Im Rahmen einer gemeinsamen Pressekonferenz im Anschluss an das Treffen in Sotschi machte Erdoğan klar, dass er diese Initiative unterstützen will. Man sei kurz davor, einen entsprechenden Vertrag zu unterzeichnen. Putin unterstrich noch einmal, dass Russland zu dem ursprünglichen Getreidehandel zurückkehren würde, wenn der Westen die Sanktionen gegen russische Getreideexporte wie versprochen aufheben würde.
Bei dem ursprünglichen Getreidehandel sei nur 6 Prozent an die ärmsten afrikanischen Länder gegangen, sagte Erdoğan. Er will das russische Getreide nun in der Türkei zu Mehl verarbeiten lassen, bevor es dann an sechs der ärmsten afrikanischen Länder weitergeschickt wird.

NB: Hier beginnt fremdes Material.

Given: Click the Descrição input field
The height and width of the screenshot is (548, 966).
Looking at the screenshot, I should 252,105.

Das ersetze zwar das ursprüngliche Getreideabkommen nicht, könne aber die dringendsten Probleme in Afrika lösen. Putin hatte vor einem Monat ein Gipfeltreffen mit afrikanischen Staaten in Petersburg veranstaltet, wo Russlands Rückzug vom Getreidehandel kritisiert worden war.
Erdoğans Rolle als Vermittler
Wladimir Putin und Recep Tayyip Erdoğan kennen sich beide sehr gut. Trotz gegenteiliger Interessen in Syrien und im Südkaukasus haben sie immer wieder gezeigt, dass sie dennoch zu Übereinkommen kommen konnten, die letztlich beiden Seiten nutzten. Aus dieser Erfahrung heraus hat der türkische Präsident Erdoğan von Beginn an den Angriff Russlands auf die Ukraine verurteilt, sich aber dennoch geweigert, die Türkei in das westliche Sanktionssystem gegen Russland einzubinden. Gleichzeitig hat Erdoğan von Beginn an versucht, als Friedensmakler zwischen der Ukraine und Russland aufzutreten.

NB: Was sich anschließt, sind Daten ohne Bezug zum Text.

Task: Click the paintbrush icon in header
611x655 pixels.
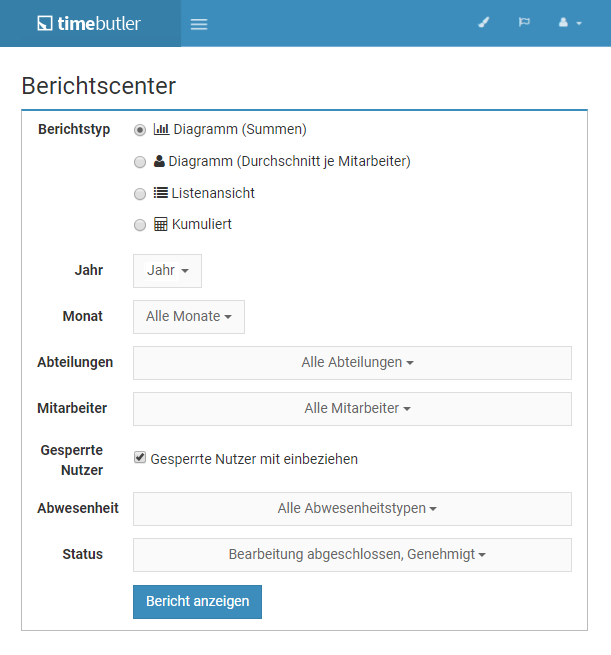Action: 484,23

Zuletzt verlegte sich Erdoğan auf humanitäre Missionen zum Gefangenenaustausch und das Abkommen zum Getreidetransport. Die türkische Marine baute ein Kontrollzentrum im Schwarzen Meer auf, das sowohl ukrainische wie russische Vertreter zur Inspektion der Schiffe nutzen konnten, die aus der Ukraine kamen oder dorthin unterwegs waren, um Getreidelieferungen abzuholen. Erdoğan betrachtete dieses Abkommen als neuerlichen Einstieg in echte Verhandlungen zwischen den beiden Staaten und setzte sich deshalb stark dafür ein, dass es immer wieder verlängert wurde.
Nachdem Putin nun im Frühjahr verkündet hatte, dass Russland sich aus dem Abkommen zurückzieht, hat Erdoğan sowohl allein als auch gemeinsam mit UN-Generalsekretär António Guterres mehrfach versucht, Putin an den Verhandlungstisch zurückzuholen.

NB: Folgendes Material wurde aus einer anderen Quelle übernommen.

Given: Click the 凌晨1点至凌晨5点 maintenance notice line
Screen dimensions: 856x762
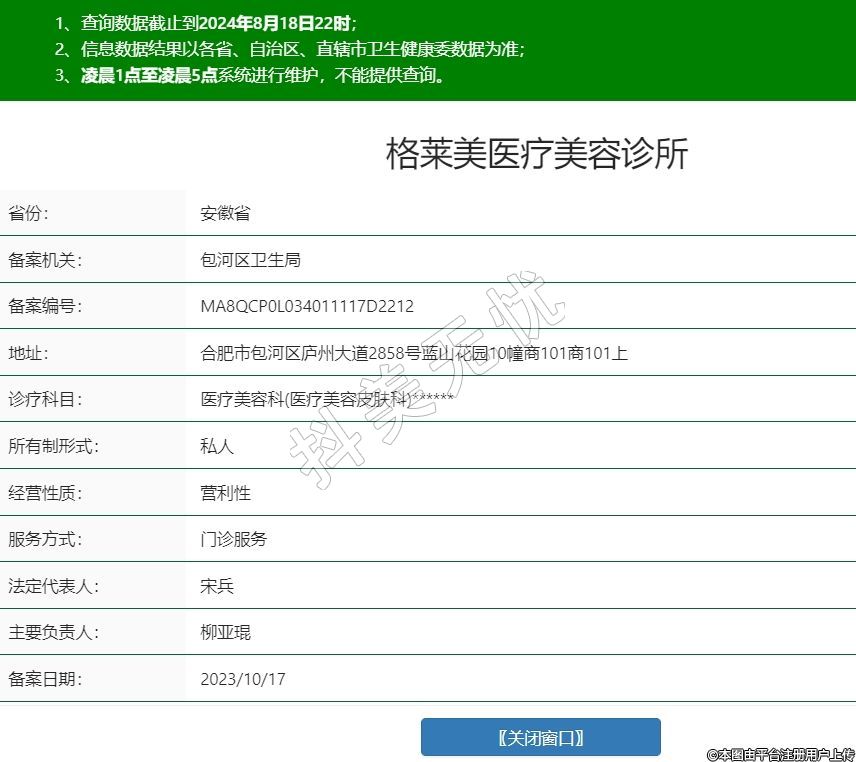Looking at the screenshot, I should (249, 75).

Interessen im Energiesektor
Beim Treffen am Montag ging es auch um bilaterale wirtschaftliche Fragen zwischen den beiden Ländern. Erdoğan will die Situation, die durch die westlichen Sanktionen gegen Russland entstanden ist, zum Vorteil der Türkei nutzen und den Handel mit dem nördlichen Nachbarn von aktuell 60 Milliarden Dollar auf 100 Milliarden Dollar im Jahr ausbauen.
Gedacht ist von beiden vor allem an den Energiesektor. Erdoğan bekommt von Putin billiges Erdgas und soll dafür aber helfen, als Transitland nach Südeuropa weiterhin den Verkauf russischen Erdgases an europäische Länder zu ermöglichen. Außerdem wurde in Sotschi diskutiert, dass Russland neben dem bereits im Bau befindlichen AKW an der Mittelmeerküste in Akkuyu ein weiteres Atomkraftwerk am Schwarzen Meer baut. Auch im Rüstungssektor könnte eine türkisch-russische Kooperation entstehen, aber erst nach Ende des Kriegs.